◆ EXERCISE REQUIREMENTS: Scan the entries below for the word "will" and copy every line in which it occurs.

Dataset items
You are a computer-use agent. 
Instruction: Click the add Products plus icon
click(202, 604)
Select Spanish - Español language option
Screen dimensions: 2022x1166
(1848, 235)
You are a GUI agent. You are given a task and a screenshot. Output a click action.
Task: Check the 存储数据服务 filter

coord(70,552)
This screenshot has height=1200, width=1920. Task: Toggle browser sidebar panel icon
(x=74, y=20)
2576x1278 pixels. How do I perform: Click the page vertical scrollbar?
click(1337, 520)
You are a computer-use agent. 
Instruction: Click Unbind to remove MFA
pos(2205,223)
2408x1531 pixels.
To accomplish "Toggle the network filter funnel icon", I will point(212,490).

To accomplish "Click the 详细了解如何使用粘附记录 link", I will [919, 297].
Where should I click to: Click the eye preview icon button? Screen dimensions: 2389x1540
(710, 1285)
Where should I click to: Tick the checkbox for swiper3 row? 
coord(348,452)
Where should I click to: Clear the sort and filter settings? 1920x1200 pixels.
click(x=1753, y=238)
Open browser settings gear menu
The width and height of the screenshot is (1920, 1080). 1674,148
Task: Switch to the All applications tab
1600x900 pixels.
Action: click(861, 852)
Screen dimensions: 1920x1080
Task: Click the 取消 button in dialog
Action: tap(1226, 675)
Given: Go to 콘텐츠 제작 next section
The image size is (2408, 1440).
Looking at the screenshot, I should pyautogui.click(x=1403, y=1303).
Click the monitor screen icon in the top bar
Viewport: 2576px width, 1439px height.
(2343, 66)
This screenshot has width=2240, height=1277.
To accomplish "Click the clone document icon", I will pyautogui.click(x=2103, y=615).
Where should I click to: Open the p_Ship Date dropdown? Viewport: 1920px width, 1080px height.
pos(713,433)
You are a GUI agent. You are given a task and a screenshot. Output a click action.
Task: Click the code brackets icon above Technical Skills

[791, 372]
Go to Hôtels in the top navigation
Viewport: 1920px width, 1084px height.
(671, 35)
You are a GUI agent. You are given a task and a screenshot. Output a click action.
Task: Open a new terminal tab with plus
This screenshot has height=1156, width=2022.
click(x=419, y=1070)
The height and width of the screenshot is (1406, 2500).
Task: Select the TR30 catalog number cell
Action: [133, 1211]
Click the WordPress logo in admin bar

◆ TASK ANSWER:
To accomplish "Toggle the network filter funnel icon", I will point(212,490).
To accomplish "Click the 详细了解如何使用粘附记录 link", I will [919, 297].
To accomplish "Click the clone document icon", I will pyautogui.click(x=2103, y=615).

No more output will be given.